We need to be able to say difficult things graciously. Open communication is something you intentionally work on, and learning to “speak the truth in love to one another” starts with Mum and Dad. Listening is an important part of open communication and we know that boys talk better when sitting shoulder to shoulder rather than direct eye to eye. 

3) Celebrating uniqueness

Most families are made up of individuals who are complete polar opposites! The goal is to discover and encourage the uniqueness of each individual and to celebrate difference. This is really difficult because as much as we don’t want to admit it, we have preconceived ideas of what we want for our children. We have to try to let go of what we hope they will be, but rather facilitate who they are meant to be!

4) Feeling safe

Healthy families realise that some actions are so deeply harmful to an individual in the family that they need to be outlawed, for example abuse of any kind. The family needs to be a space of emotional safety in which you can create connections, rather than alienation or shame. 

5) Common faith

A strong, shared spiritual base is a foundation that can guide your family. It creates security and clarity, in a way it sets the ‘rules’ for the family. If you’re not especially spiritual as a family then work hard on creating a shared family ethos and teach your children those values from as early as possible. 

6) Respect

Parents should display respect and acceptance as a core value right from the start. 90% of communication is non-verbal and your children will treat people the way you do – think about how you treat kitchen staff, grounds staff, waiters or those who are physically and mentally challenged. Children learn acceptance from their parents – encourage them to be curious about difference and to stand up against racism or any person who is disrespecting another person.

7) Responsibility

You do your children no favors when you give them no responsibilities. As much as your children dislike responsibility, it is such an integral and important part of their growth. They need chores and they need to learn not to be takers. Healthy families instill responsibility in each other, without overloading your children or making them slaves! You need to access the amount of responsibility that is age appropriate and every year it will shift. Not only are chores important life skills, but they also instill a sense of dedication to their family, which is good both for the family and for the individual. 

8) Learn to play together

Play brings the family together and we learn about each other while playing. Playing removes stress, calms everyone down and makes everyone laugh. Whether the play is riding bikes, camping trips or board games, what matters is to invite engagement and get onto the same level as your child. 

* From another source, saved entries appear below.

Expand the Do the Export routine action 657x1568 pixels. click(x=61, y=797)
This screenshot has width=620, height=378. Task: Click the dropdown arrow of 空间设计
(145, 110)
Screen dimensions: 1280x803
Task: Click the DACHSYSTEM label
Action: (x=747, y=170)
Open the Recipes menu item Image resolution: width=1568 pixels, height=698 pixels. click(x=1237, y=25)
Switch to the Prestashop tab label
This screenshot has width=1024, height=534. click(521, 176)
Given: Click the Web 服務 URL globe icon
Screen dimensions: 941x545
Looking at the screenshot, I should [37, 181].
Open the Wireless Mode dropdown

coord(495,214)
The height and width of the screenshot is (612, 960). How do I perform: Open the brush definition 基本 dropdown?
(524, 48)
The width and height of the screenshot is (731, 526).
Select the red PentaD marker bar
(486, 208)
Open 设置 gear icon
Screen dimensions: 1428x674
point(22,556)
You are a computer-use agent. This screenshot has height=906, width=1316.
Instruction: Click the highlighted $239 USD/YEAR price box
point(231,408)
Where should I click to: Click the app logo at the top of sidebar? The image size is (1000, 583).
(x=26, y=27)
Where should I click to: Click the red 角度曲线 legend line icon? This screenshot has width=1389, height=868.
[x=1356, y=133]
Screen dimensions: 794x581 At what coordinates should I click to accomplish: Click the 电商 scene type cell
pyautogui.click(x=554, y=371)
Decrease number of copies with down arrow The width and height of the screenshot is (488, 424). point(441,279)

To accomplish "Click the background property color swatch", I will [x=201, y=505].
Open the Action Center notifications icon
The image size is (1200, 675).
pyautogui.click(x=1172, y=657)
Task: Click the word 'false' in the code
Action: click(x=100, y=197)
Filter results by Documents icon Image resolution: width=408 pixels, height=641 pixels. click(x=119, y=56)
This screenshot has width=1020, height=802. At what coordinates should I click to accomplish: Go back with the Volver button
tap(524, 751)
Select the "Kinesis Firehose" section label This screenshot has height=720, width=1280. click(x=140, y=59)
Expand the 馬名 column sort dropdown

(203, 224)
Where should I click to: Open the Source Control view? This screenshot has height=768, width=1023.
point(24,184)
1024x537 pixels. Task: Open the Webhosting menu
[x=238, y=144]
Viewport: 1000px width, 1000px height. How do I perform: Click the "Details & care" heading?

9) Celebrate meaningful rituals and traditions

When you think back to your childhood, often what stands out are the little traditions and rituals. They are the little patterns we develop together – some come from your childhood, some we create together, some your children will create. The value behind rituals and traditions is a feeling of security and continuity into the future. 

10) Seek help

We all have points of tension and rough patches no matter how healthy our family is. Families are so fragile and it is so important to fix things when they go wrong. Work on creating a culture of open communication and remember that it takes a village to raise a child – talk to someone, go to a class, see a counselor, go to your church – seek help when you need it.

Highly effective families are those that have deep, meaningful and lasting connections. They are like an island of safety amidst the stormy sea of life. 

Thank you to Willow Creek Community Church for such a valuable podcast as the basis for this talk!